そんでもって、エグムンドさんは初めて口にしたキャラメルに感動しちゃってるし。
「これはまた……なんとも甘くて美味しいですね。口の中で溶かして食べるおやつという点でも、とても新しいです」
「ええ、このキャラメルは、たとえばお勉強やお仕事の合間にちょっと何か口に入れたくなったとき、手軽に食べられるおやつとして考えたのです」
私がちょっぴりどや顔で言うと、お母さまも言ってくれる。
「そうなのよ。お茶を淹れてもらうほどではないのだけれど、何かちょっとおやつが欲しいときにこのキャラメルを1個口に入れると、一息つけて本当にホッとするのよね」
ヒューバルトさんも言い出した。
「このキャラメルは、体を動かした後に食べても本当に美味しいですよ。行軍中でもさっと口にできるわけですし、軍部にレシピの購入を勧めるのも有効だと思いますね」
そりゃもう、キャラメルやチョコレートって、登山のときなんかでも糖分補給用に携帯しておくといい食品の筆頭ですもんね。

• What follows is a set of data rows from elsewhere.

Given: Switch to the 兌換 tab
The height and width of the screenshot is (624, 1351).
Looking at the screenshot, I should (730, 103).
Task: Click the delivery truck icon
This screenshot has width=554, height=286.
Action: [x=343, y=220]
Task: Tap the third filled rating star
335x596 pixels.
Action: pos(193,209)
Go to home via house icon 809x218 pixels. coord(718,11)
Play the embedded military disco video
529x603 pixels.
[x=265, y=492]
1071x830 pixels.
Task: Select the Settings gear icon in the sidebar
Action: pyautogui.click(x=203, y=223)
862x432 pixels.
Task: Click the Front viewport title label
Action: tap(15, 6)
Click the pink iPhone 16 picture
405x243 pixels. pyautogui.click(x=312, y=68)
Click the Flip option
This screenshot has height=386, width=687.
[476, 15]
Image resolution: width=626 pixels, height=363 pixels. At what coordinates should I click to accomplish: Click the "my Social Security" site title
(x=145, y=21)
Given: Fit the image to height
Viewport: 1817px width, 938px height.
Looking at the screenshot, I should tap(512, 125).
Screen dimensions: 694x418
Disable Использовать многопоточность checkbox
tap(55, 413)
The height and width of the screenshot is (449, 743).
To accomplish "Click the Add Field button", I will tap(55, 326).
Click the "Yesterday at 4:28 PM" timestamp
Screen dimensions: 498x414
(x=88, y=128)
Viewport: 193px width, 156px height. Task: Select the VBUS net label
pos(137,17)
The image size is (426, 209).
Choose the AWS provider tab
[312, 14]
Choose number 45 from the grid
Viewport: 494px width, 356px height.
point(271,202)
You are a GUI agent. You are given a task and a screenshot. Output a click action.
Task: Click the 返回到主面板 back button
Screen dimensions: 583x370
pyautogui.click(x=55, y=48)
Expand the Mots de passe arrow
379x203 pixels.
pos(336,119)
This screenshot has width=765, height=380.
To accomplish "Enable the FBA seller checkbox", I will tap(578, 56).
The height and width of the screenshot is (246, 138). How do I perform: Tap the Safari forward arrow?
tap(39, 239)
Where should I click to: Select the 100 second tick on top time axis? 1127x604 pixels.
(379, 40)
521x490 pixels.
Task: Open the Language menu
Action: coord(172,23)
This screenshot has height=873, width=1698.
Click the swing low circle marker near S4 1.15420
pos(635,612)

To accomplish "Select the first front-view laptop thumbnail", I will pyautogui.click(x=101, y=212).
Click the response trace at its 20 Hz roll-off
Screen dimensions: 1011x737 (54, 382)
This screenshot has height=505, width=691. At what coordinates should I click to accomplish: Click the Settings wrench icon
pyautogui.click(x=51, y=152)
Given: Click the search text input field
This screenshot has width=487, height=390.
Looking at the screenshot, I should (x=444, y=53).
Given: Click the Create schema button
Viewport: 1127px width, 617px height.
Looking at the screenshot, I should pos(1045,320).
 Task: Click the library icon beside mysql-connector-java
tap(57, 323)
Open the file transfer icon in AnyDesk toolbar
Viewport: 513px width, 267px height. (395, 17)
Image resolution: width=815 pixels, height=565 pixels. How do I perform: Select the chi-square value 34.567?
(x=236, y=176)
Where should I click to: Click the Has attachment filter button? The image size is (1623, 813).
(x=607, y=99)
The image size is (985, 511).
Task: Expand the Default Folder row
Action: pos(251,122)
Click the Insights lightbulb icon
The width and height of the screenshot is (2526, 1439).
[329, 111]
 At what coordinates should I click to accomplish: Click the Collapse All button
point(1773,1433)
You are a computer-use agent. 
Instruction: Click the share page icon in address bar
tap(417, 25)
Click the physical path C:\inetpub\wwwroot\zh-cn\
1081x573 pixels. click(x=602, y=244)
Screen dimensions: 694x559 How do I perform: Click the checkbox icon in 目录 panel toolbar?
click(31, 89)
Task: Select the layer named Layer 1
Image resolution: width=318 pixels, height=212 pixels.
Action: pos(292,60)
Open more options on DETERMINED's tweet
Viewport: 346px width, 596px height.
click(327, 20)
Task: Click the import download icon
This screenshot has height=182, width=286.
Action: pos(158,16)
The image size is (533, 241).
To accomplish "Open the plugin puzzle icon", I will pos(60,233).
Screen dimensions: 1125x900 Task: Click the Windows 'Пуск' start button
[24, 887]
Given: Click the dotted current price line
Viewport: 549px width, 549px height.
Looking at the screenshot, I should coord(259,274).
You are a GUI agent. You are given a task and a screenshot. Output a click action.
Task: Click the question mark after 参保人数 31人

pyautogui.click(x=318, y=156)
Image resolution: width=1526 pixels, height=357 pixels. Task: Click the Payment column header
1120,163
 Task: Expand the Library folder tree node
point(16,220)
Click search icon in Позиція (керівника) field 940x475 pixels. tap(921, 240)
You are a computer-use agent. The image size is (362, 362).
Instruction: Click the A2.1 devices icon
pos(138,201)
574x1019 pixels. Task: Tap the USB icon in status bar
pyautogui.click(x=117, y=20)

うん、頭脳労働にも、肉体労働にも、糖分の補給は大事。
「これは……この『きゃらめる』は、このように個別に1つずつ包む必要があるのですか?」
おっと、エグムンドさんの眼鏡がキラーンしちゃってます。
私は笑顔で答えちゃう。
「ええ、キャラメルは少し温度が上がると表面が溶けてくっついてしまうの。だからこうやってひとつひとつ包んでおくほうがいいのです」
「なるほど……しかし、私がいまお聞きしている魔力付与の加工を施した布で1個ずつ包むとなると……繰り返し使用できるとしても費用がかさみますね」
おっしゃる通りです。
エグムンドさんが思案している通り、キャラメル1個のお値段よりも包んでる布のほうが高価になっちゃう可能性が高いのよね、状態保存の魔力付与をしていると。
そこは私も、ちょっとどうかなと思ってるんだけど。
そしたら、エグムンドさんがさらに言い出した。
「いま使用されているこの布は、魔力付与されているのですか?」
「いいえ、この布は、いっさい魔力付与はしていません」
「それならば、このように魔力付与をしていない布で個別に包み、それらをまとめて魔力付与をした大きな布で包んでおくのであれば、費用はかなり削減できますね」
おおおお!
そうだよ、エグムンドさんの言う通りだ!
魔力付与していないふつうの蜜蝋布なら、うんとコストを下げられる。キャラメル自体はいまみたいにふつうの蜜蝋布で1個ずつ包んで、それを状態保存布で作った袋にでもまとめて入れておけばいいんだ! 言われてみればもう呆気ないほど、当たり前のことだよ!
って、そう言えば公爵さまのところで最初にキャラメルを食べさせてもらったときも、アーティバルトさんがそういう形にしてたよ!
大きな硬化布で、キャラメルをいっぱい包んでたじゃないのー。
「エグムンドさん」
私の目もキラーンしちゃったわよ。「それはたいへんよい案だと思います。魔力付与をした布で作った袋の商品化も考えましょう。キャラメルだけでなく、ほかの食べものも入れて持ち歩けるようにすれば、とても便利ではないですか」
そりゃもう、ふつうの蜜蝋布で包んだサンドイッチやハンバーガーなんかをまとめて入れて持ち歩ける状態保存布バッグがあれば、めちゃくちゃ便利だよ。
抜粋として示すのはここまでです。